Texas offers a large base of tech talent and a thriving system of research institutions that will attract even more talent with TRAIGA’s safeguards and legal assurance. The rules established in the bill will remove bad actors and encourage more tech entrepreneurs to create and grow in the fertile ground of Texas.

Q: Aren’t our current anti-discrimination laws sufficient to deal with AI?

You would think so, but unfortunately they aren’t. Current discrimination laws focus on intentional discrimination by individuals or organizations, not digital algorithms. An automated decision-making tool (ADMT) using artificial intelligence can have disparate and sometimes devastating impact without an overt intent to discriminate.

TRAIGA makes clear the steps companies must take to mitigate the harmful effects of AI-enabled algorithmic discrimination. This unfair machine bias can deny jobs, housing, medical procedures, educational opportunities, and basic service access to older Texans, or people living within a rural ZIP Code, or with a certain credit score, or people of a certain sex or ethnic background.

By prohibiting the sale of unfairly biased AI systems and requiring AI developers to fix illegal bias as it arises, TRAIGA protects all Texans from having their life opportunities and freedoms unfairly quashed by a machine.

Q: I’m concerned that TRAIGA’s enforcement fines are too onerous.

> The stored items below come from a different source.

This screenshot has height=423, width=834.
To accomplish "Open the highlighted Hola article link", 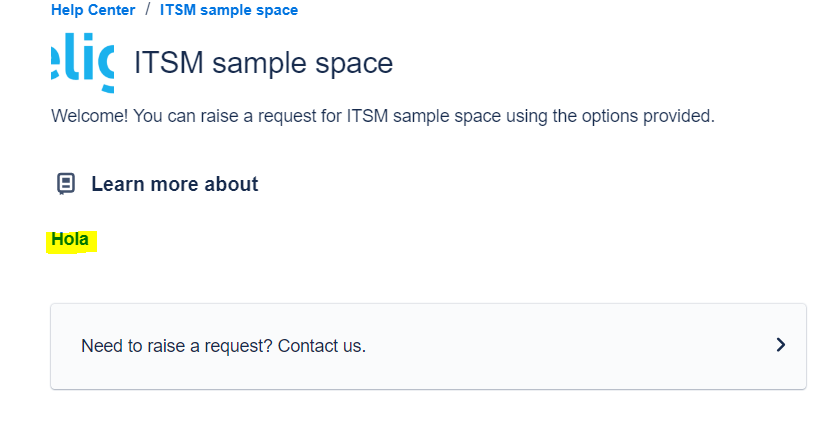I will click(70, 240).
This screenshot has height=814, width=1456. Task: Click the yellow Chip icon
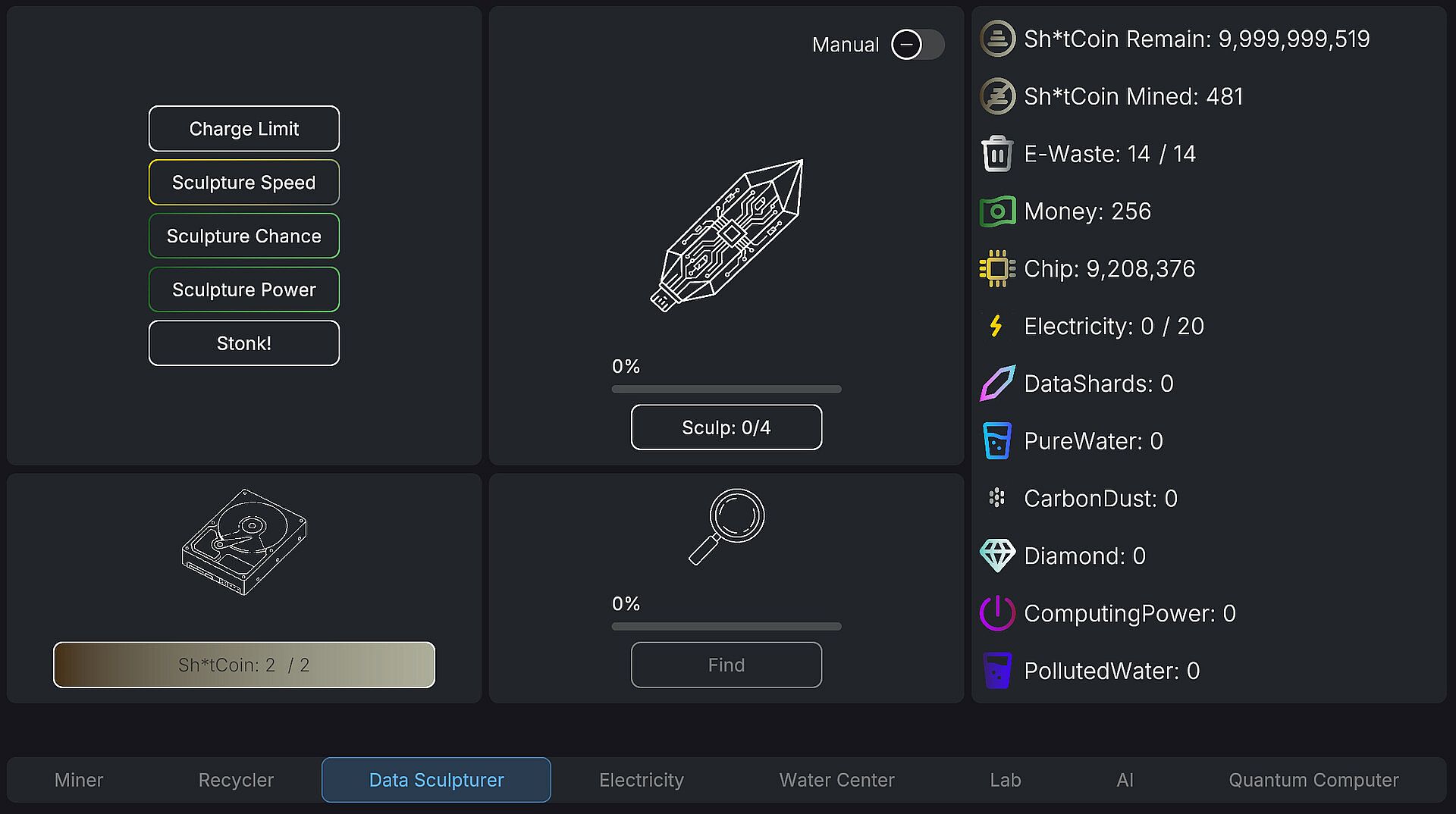[997, 268]
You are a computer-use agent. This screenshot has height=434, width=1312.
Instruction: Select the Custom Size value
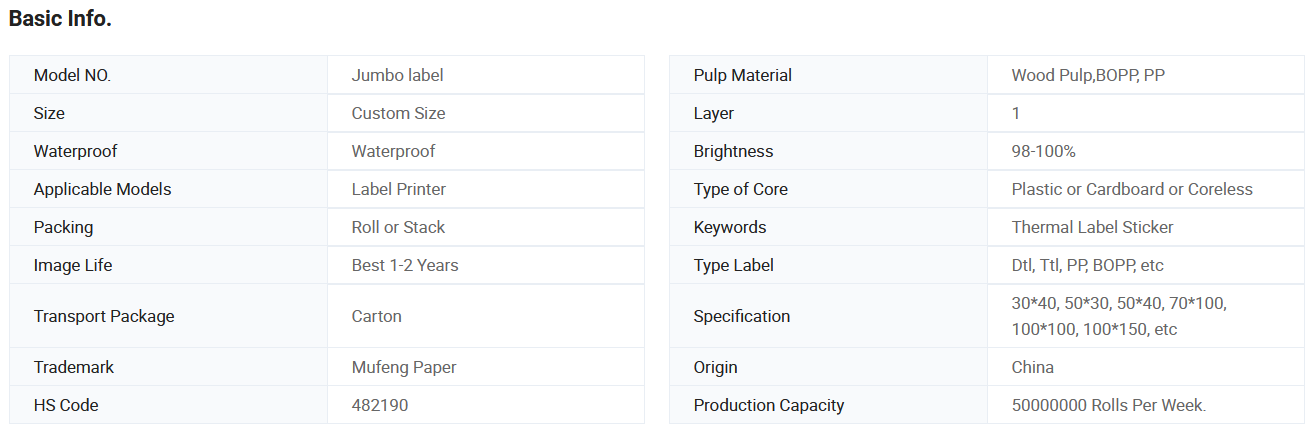pos(398,113)
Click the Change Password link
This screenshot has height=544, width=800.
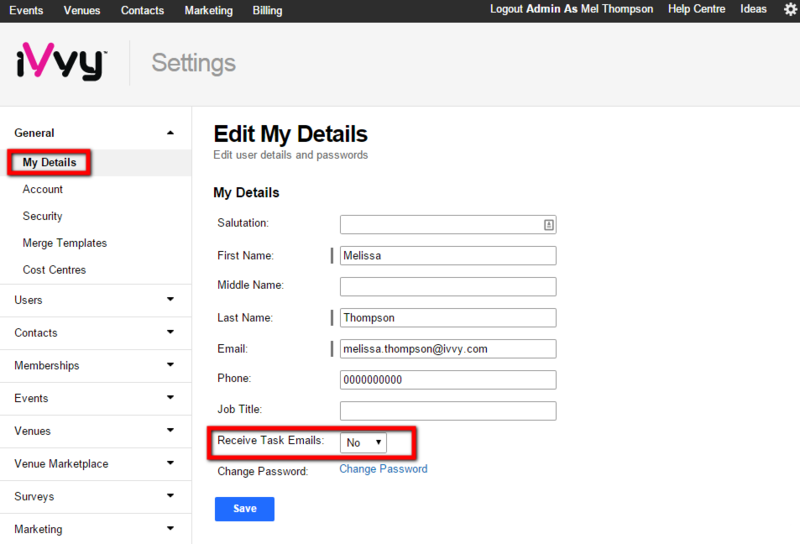point(383,469)
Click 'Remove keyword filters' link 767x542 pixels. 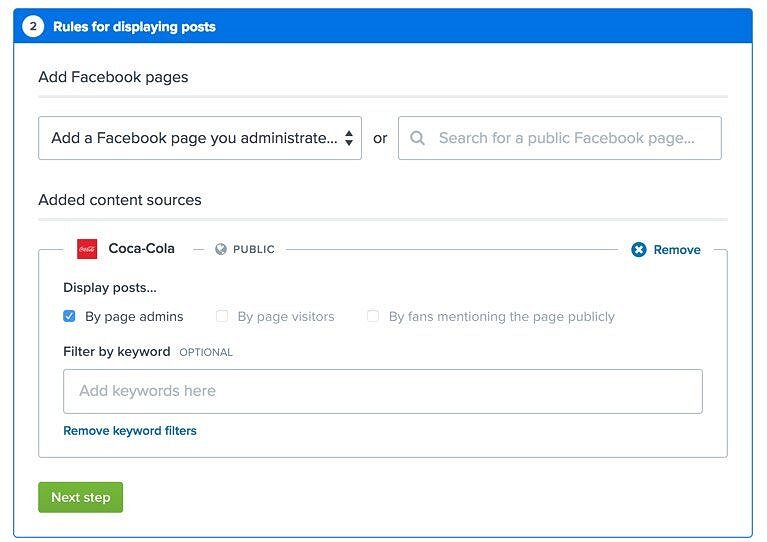[130, 430]
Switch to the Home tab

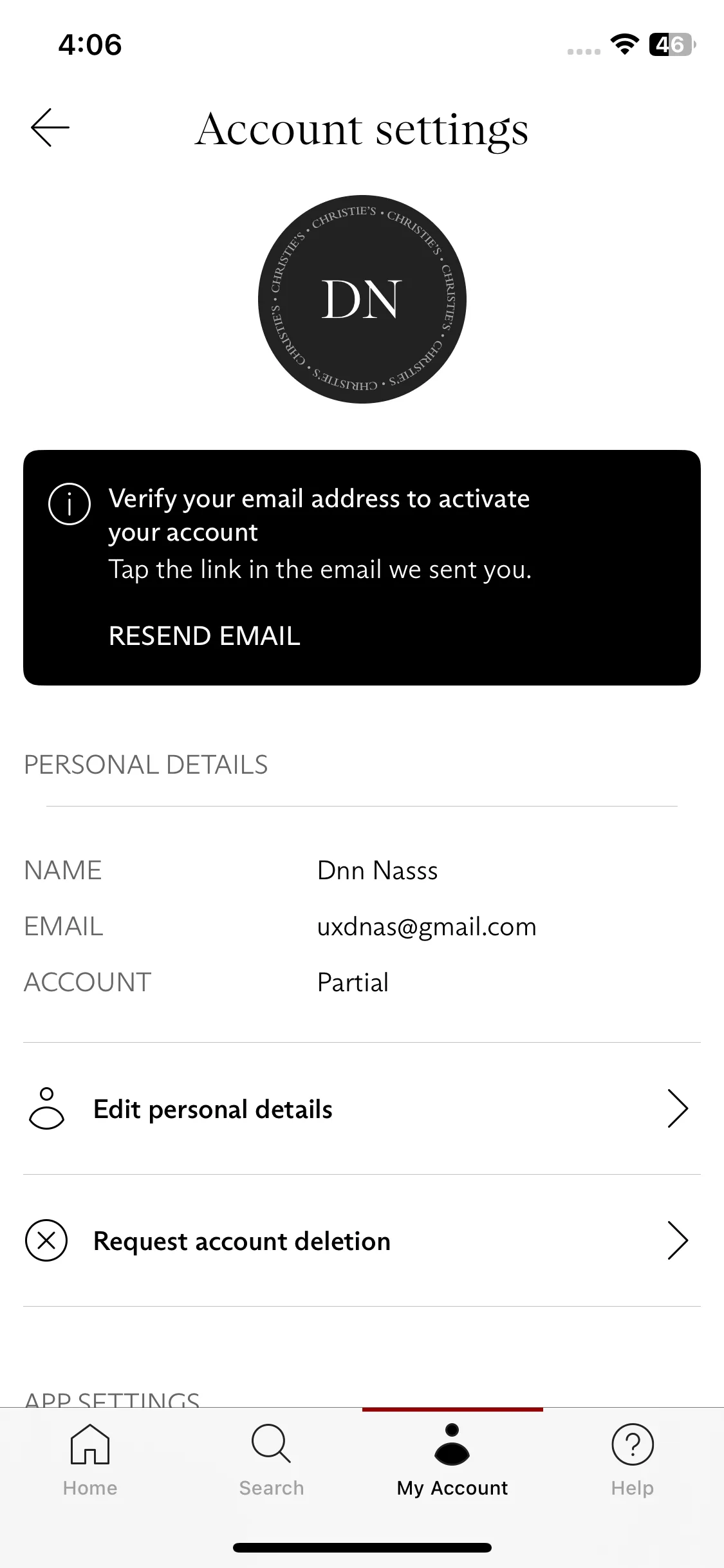(90, 1461)
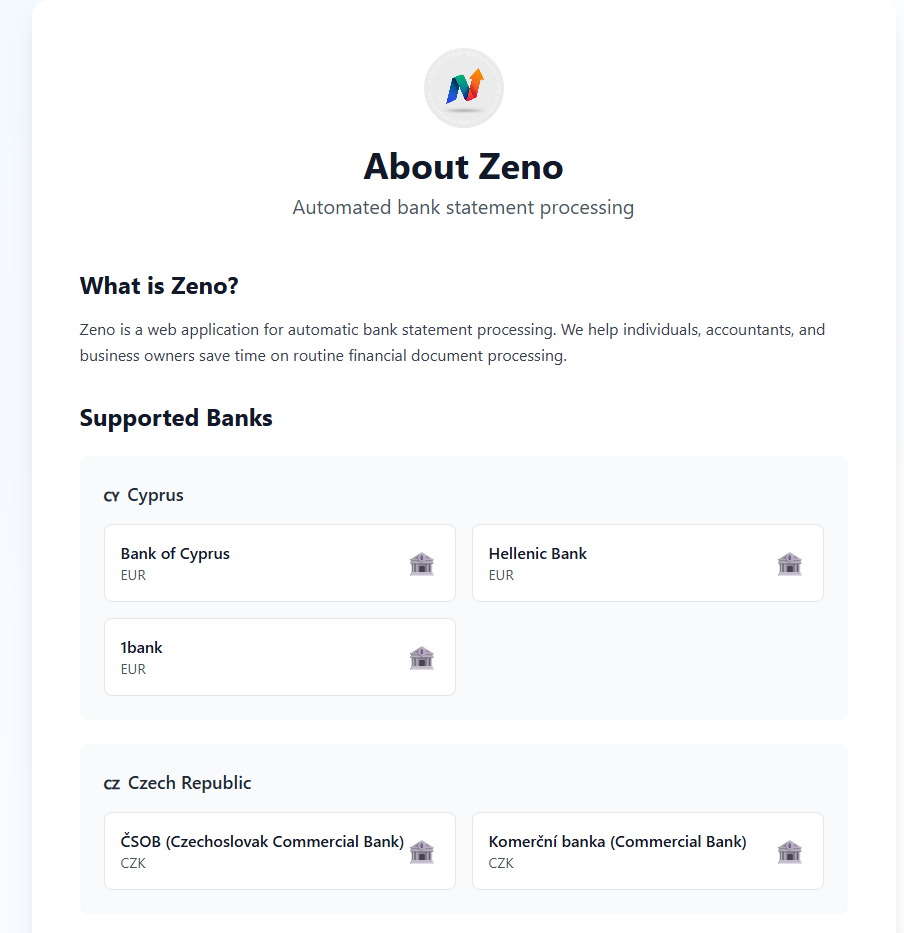This screenshot has width=904, height=933.
Task: Click the CZ flag badge next to Czech Republic
Action: pyautogui.click(x=110, y=783)
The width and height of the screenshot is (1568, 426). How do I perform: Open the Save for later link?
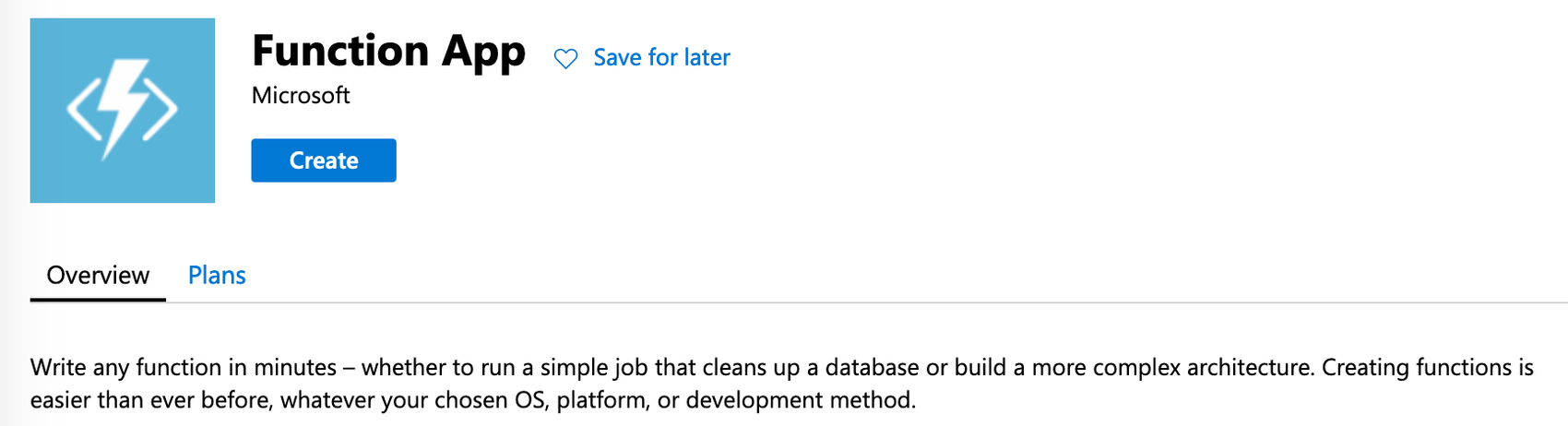661,58
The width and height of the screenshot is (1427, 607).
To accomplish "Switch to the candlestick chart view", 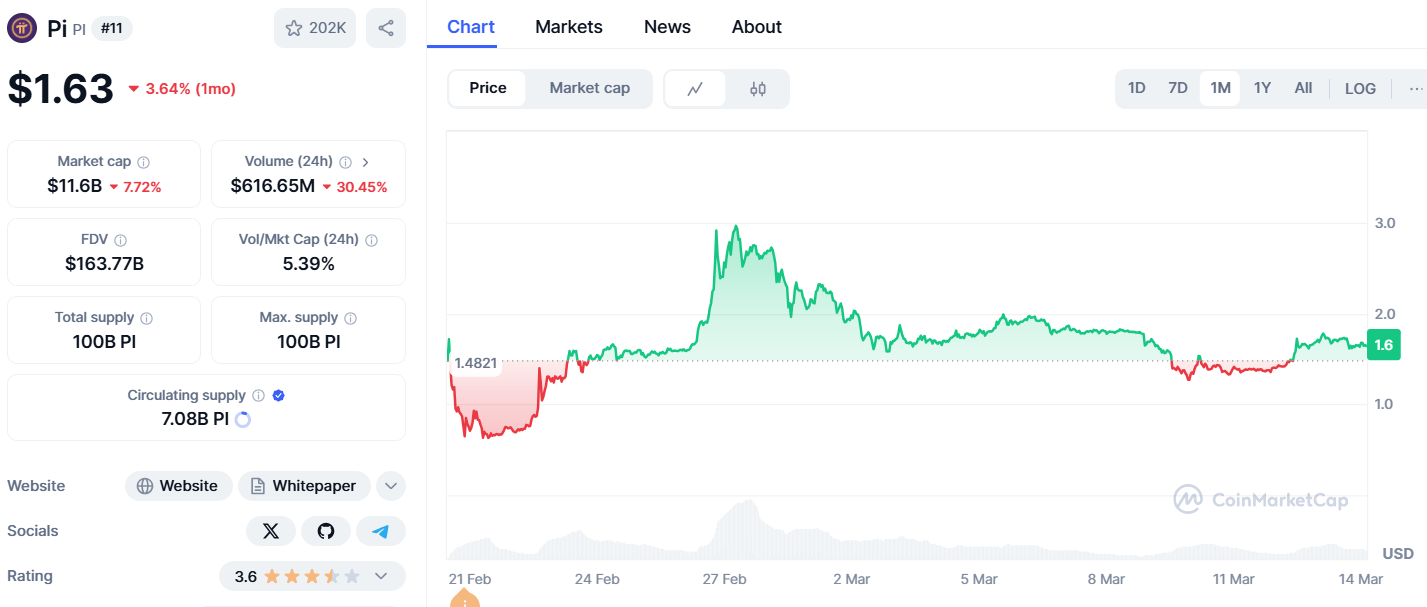I will click(x=758, y=88).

Or too lenient.

Enforcement fines can be a Goldilocks problem: Not too big, not too little, it’s tough to find the amount that’s just right.

The proposed fines in TRAIGA are significant. They range from $50,000 to $200,000 per violation.

That level of penalty is necessary because the dominant AI corporations right now are Meta, Microsoft, Alphabet (Google), and other Silicon Valley giants. These are companies with annual revenue in the hundreds of billions of dollars. Without a significant fine, they could continue to flout Texas law and simply write it off as a relatively small cost of doing business.

Importantly, TRAIGA contains a “right to cure” clause. This means that companies suspected of violating the AI law would be given proper notice and 30 days to fix the problem. If they choose to ignore the notice and continue to violate the law, then the enforcement fines would kick in.